Lavender Town Syndrome
This legend purports that, shortly after the original Japanese release of the video games Pokémon Red and Green in 1996, there was an increase in the death rate amongst children aged 10–15. These children, who played the games, behaved sporadically before reportedly committing suicide through methods such as hanging, jumping from heights, and creatively severe self-mutilation. Showing them either of the video games inserted into the Game Boy handheld console would cause them to scream in terror. The legend connects the cause of their suicides to the eerie background music played in the games when players are in the fictional location of Lavender Town. In the game's canon, Lavender Town is also the site of the haunted Pokémon Tower, where numerous graves of Pokémon can be found.

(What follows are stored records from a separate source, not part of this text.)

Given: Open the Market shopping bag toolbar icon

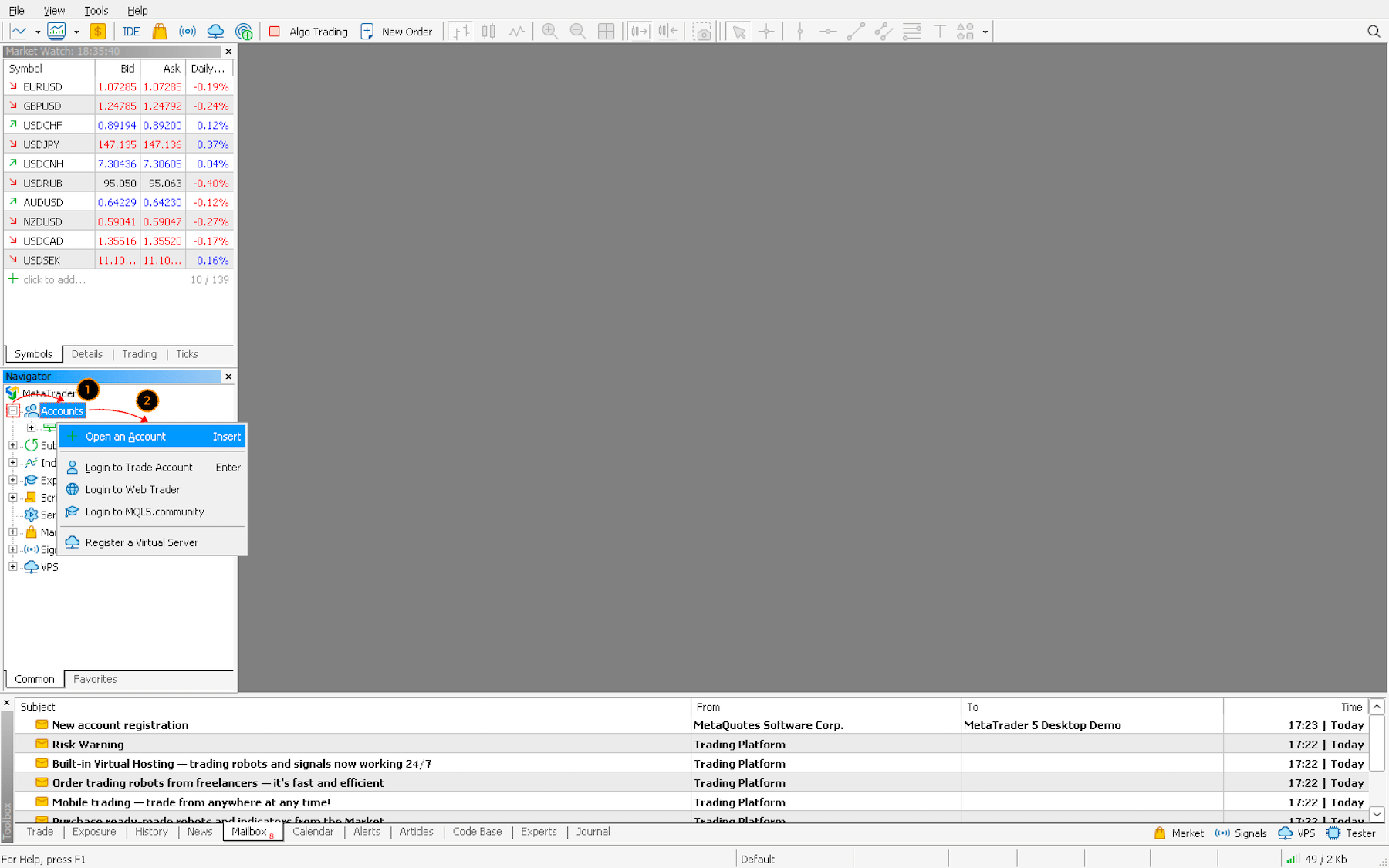Looking at the screenshot, I should pos(160,32).
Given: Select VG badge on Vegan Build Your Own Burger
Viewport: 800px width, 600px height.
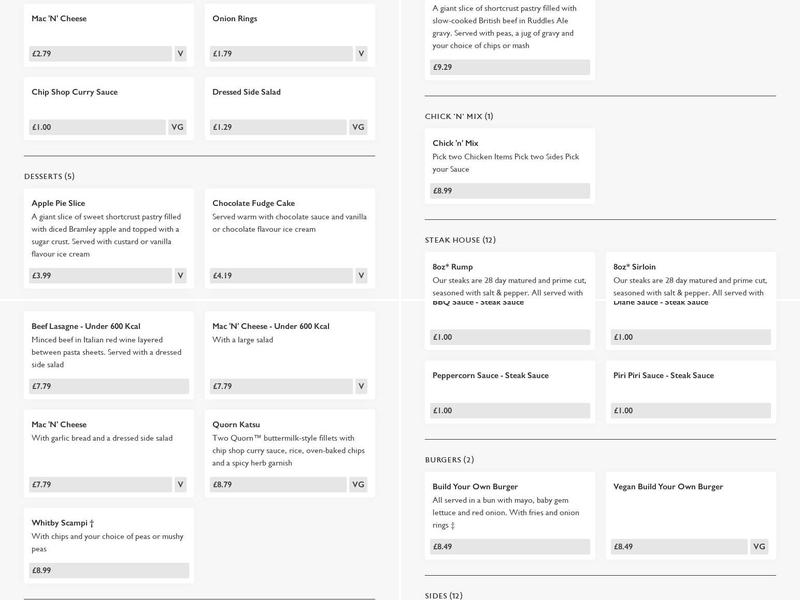Looking at the screenshot, I should coord(759,547).

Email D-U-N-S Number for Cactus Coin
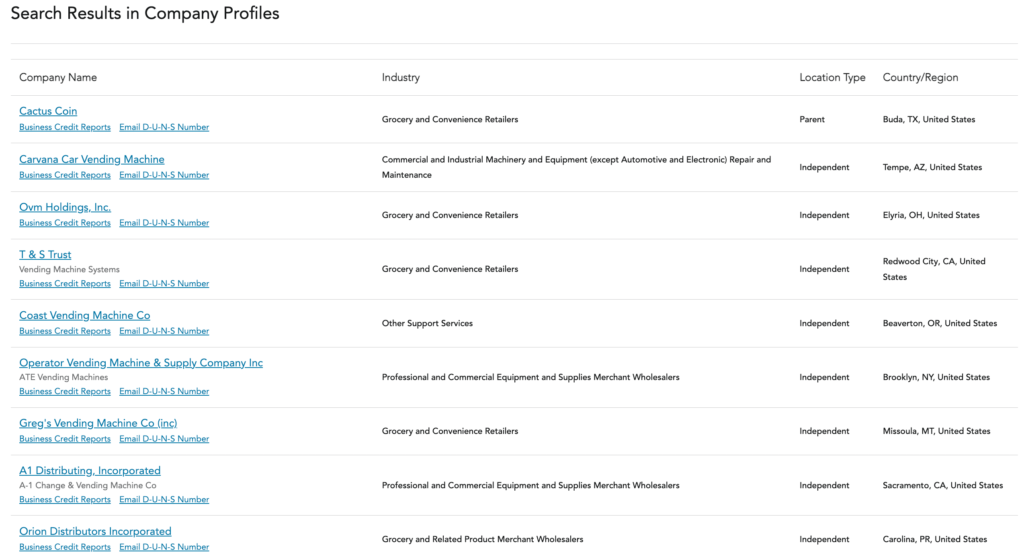[x=164, y=127]
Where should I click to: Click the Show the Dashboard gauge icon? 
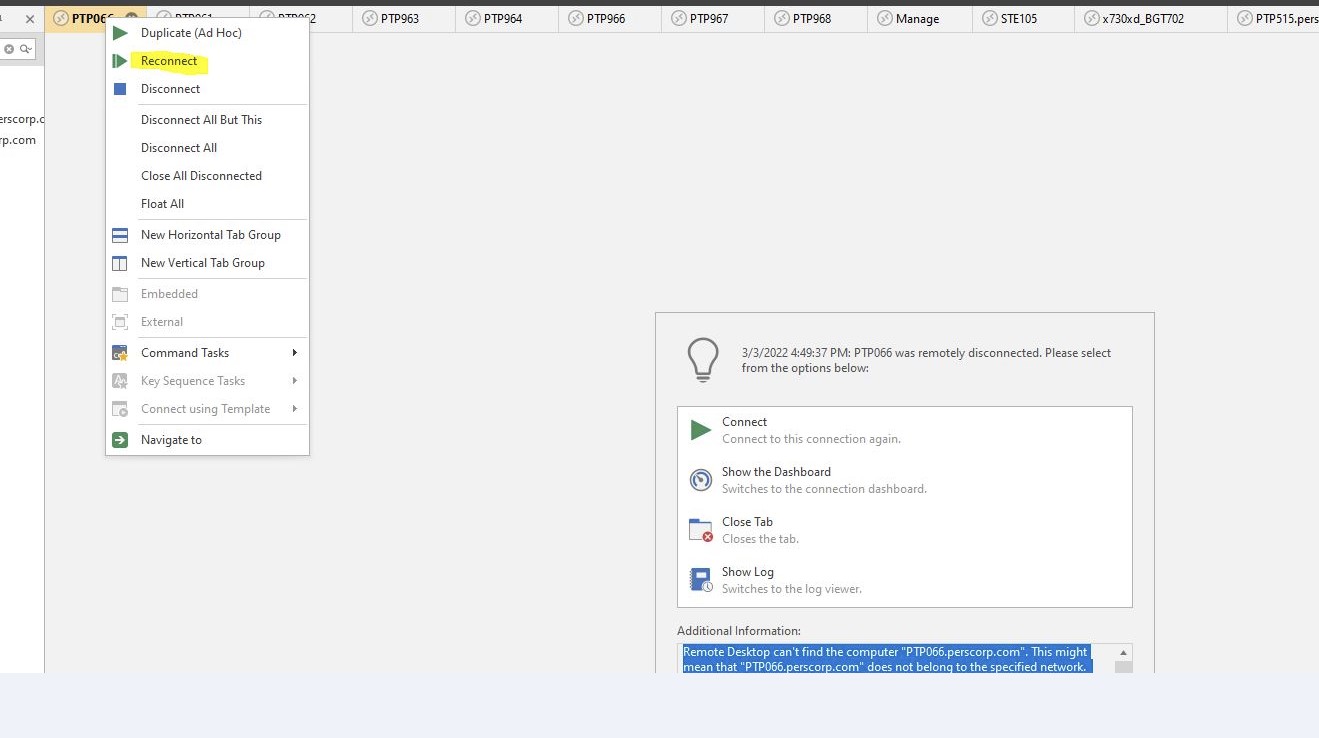(701, 480)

The theory alleges that children were most susceptible to the Lavender Town music as, aside from being the target audience for the games, the theme supposedly contains a high-pitched tone that adults cannot hear. It has been speculated that the legend was inspired by conclusively true events occurring in Japan in 1997, wherein after the airing of an episode of the Pokémon anime entitled "Dennō Senshi Porygon", hundreds of viewers experienced epileptic seizures from the episode's visuals.
Polybius
This urban legend, often regarded as a creepypasta due to its subsequent popularization online, concerns an alleged 1981 arcade game. The game is said to be similar to Tempest, except that it contains seizure-inducing flashes and subliminal messages that would lead to players' suicide, before men in black collected the data to use it on others. Different versions of the story claim that the game was part of MK Ultra, or simply a glitchy early version of Tempest that was later renamed Polybius.
Sonic.exe
"Sonic.exe" is a creepypasta surrounding a teenager named Tom, who suffers from a series of supernatural delusions after playing a haunted ROM hack of Sonic the Hedgehog. The story describes the details and contents of the hack, which purportedly features gory and disturbing content.
Analysis
Shira Chess, an assistant professor of mass media arts at the University of Georgia, has compared the phenomenon of creepypasta to folklore. However, she notes that instead of being passed down orally over a timespan of generations, creepypasta is created online within hours or days.